CPSIA: “Books, left out at the curb…”

Bedtime without books
Cecilia Leibovitz in our comments section:

Today I noticed a small box of books that had been left out at the curb of a thrift shop here in Vermont. All but two were children’s books printed prior to 1985.

Feel free in comments to add your sightings, positive or negative, of what is happening in the world of kids’ resale. (More: Bookseller Nora O’Neill took six boxes’ worth of kids’ books off the shelves in her store, retail value $2,500, and is not happy about that: “Yes, Alexander, it is a Terrible, Horrible, No Good, Very Bad Day.” She also has an earlier post).

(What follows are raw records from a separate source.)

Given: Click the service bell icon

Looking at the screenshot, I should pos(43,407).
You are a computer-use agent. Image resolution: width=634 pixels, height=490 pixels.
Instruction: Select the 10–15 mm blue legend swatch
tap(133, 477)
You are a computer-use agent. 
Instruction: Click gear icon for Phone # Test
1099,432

Some reactions to my coverage of the threat to pre-1985 kids’ books, both at this site and in my new opinion piece at City Journal: famed sci-fi writer Jerry Pournelle (scroll to Feb. 12), Justin Taylor/Between Two Worlds, Series Books for Girls, Liberty Maven/DownsizeDC, Melissa Wiley, The Catholic Bubble, Carter Wood/ShopFloor, and Ella’s Deli. I also got a very nice note from Michael S. Hart, founder of old-text-preservation volunteer group Project Gutenberg, one of my favorite things about the Internet. And if you haven’t read Mark Bennett’s post at Defending People, linked earlier, go do so. (More: Dilettante’s Dilemma, Jeff Sypeck (test, toss, or evade?), Todd Seavey, International House of Bacon (“Again — the single worst piece of regulation in my lifetime”)).

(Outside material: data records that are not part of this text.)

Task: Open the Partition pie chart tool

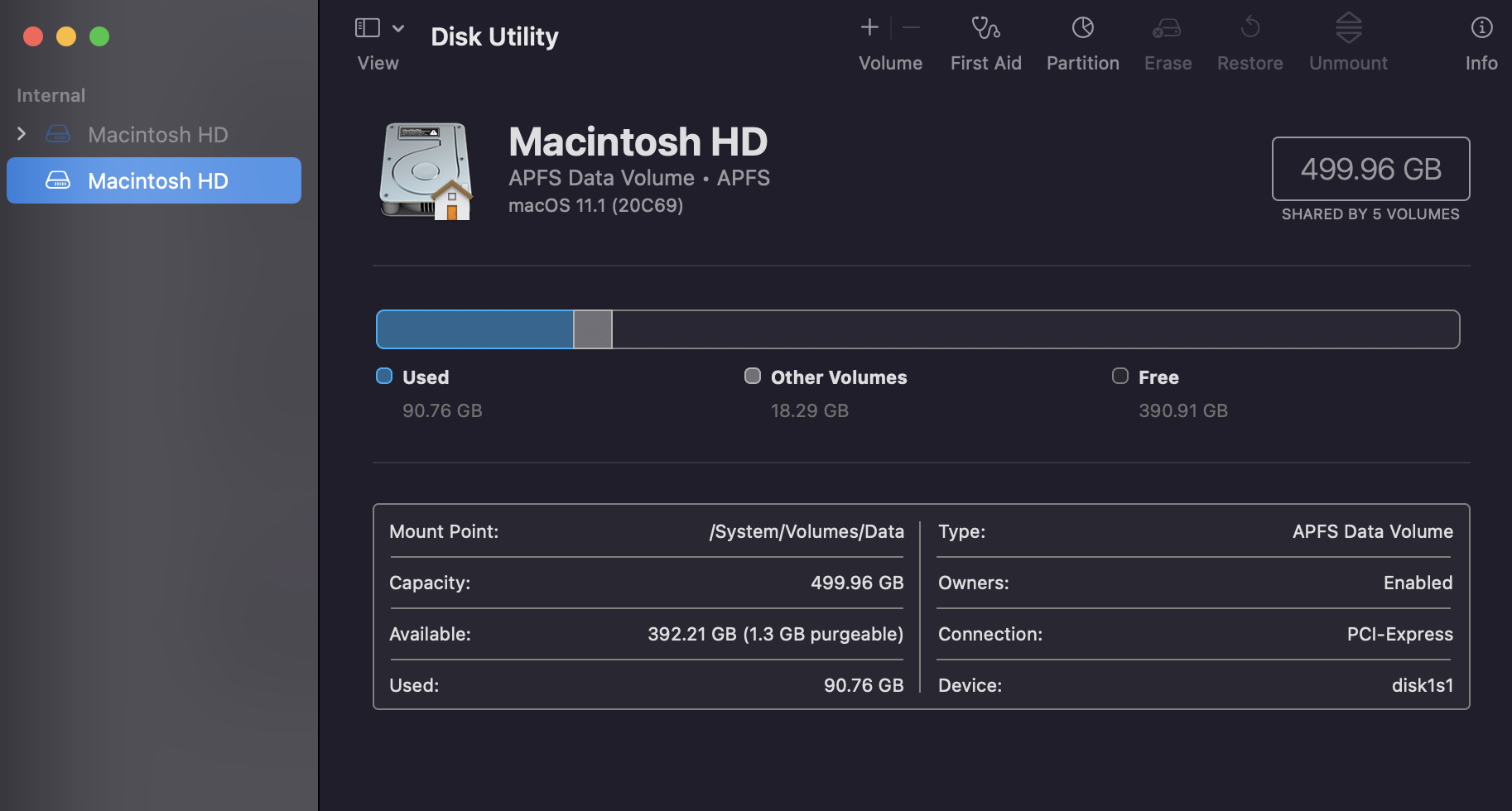Action: point(1082,28)
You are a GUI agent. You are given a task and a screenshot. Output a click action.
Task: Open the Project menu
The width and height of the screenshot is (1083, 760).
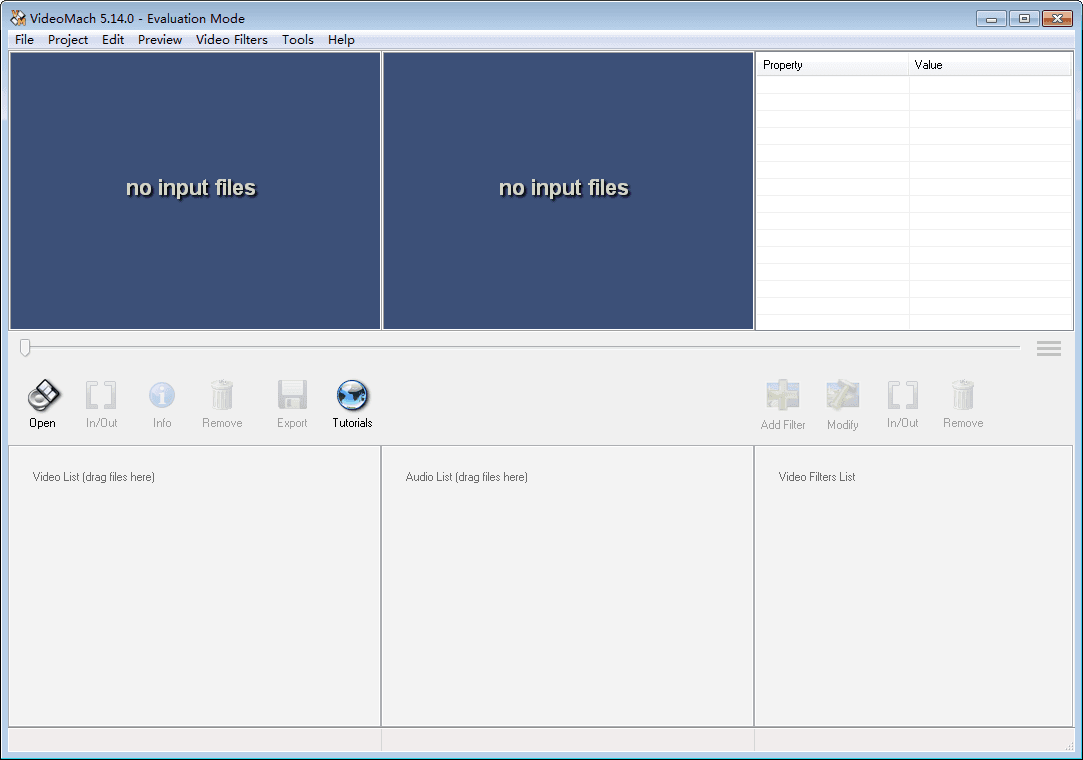tap(68, 40)
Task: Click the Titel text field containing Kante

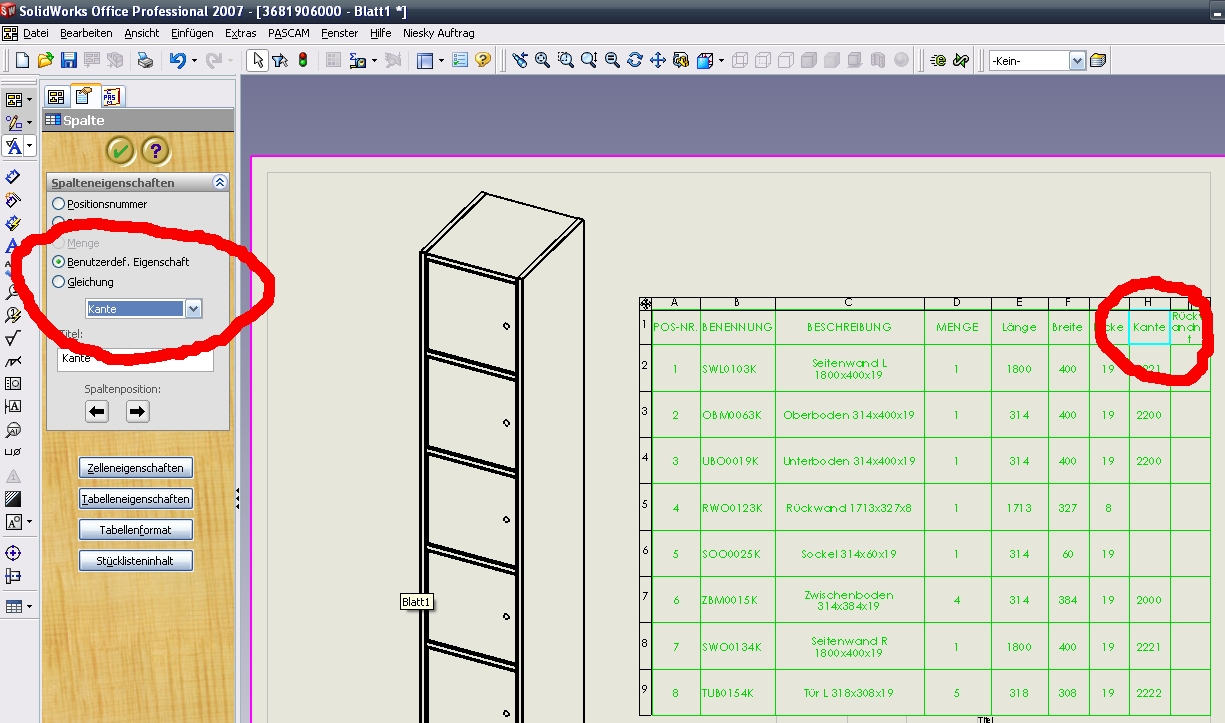Action: [136, 358]
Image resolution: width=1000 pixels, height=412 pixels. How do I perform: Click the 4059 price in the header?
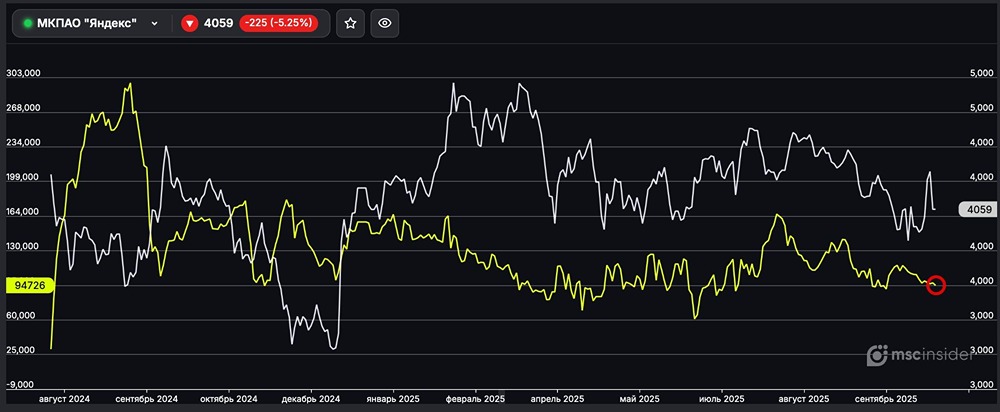219,23
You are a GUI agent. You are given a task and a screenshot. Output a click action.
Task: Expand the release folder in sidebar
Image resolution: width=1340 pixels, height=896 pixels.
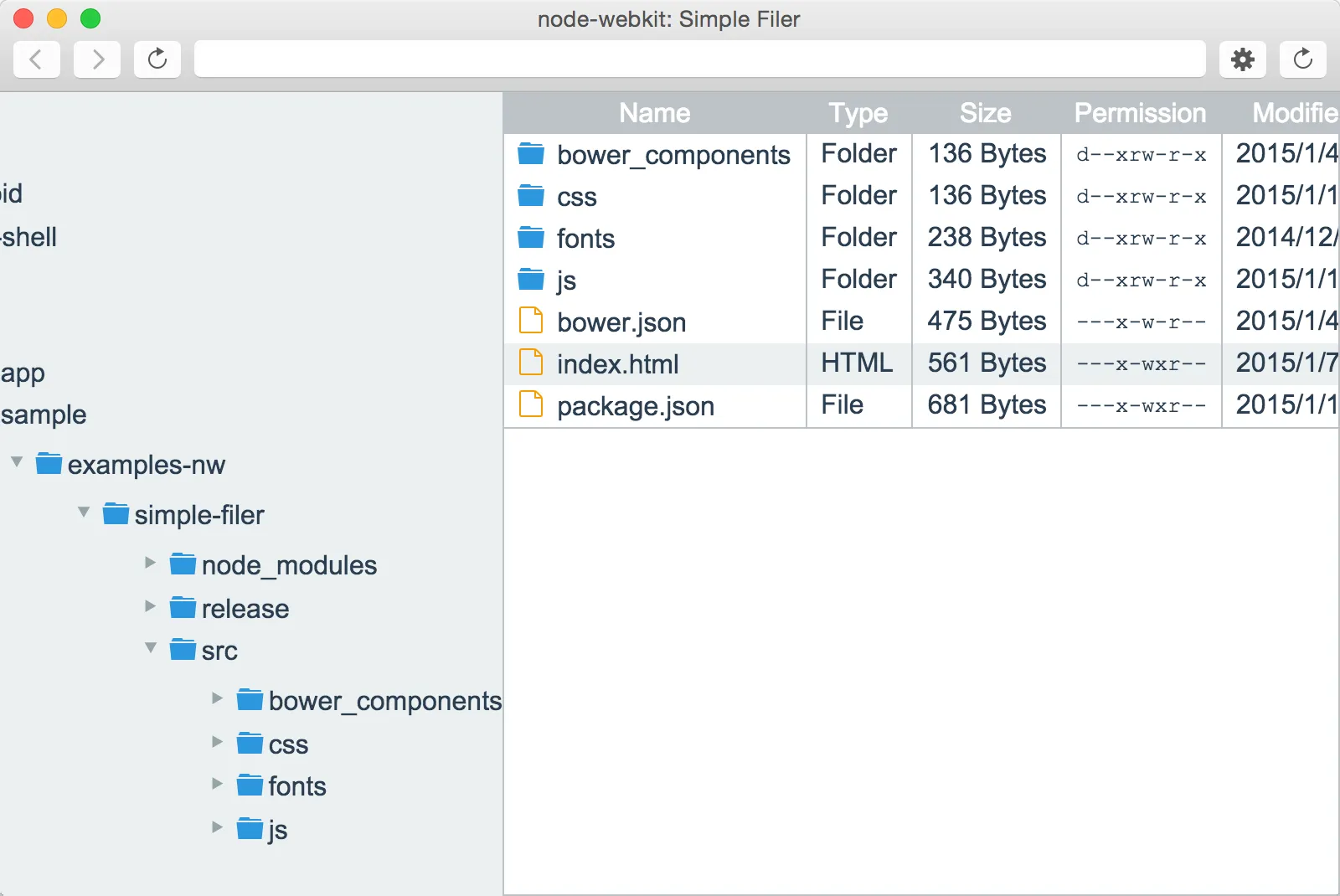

Adapting a theme taken up by Deputy Headmistress, Love2Learn Blog has started a meme of “My Five Favorite Endangered Books” at risk of disappearing from the market under CPSIA. She makes the important point that even when pre-1985 children’s literature remains available in post-1985 reprint editions, the physical quality is often not the same: in many cases binding and paper quality is lesser, color illustrations missing or shrunken or rendered only in black and white, all of which can rob the works of their original magic. Wikipedia’s “Illustration” article is worth a look. Commenters at Common Room also suggest one group of public figures who might be prevailed upon to speak out against what the law is doing: namely, living authors of pre-1985 (and out-of-print/oop) kids’ books. It’s a group that would include some fairly big names and might get noticed in the press.

Public domain graphic: Grandma’s Graphics, Mabel Betsy Hill.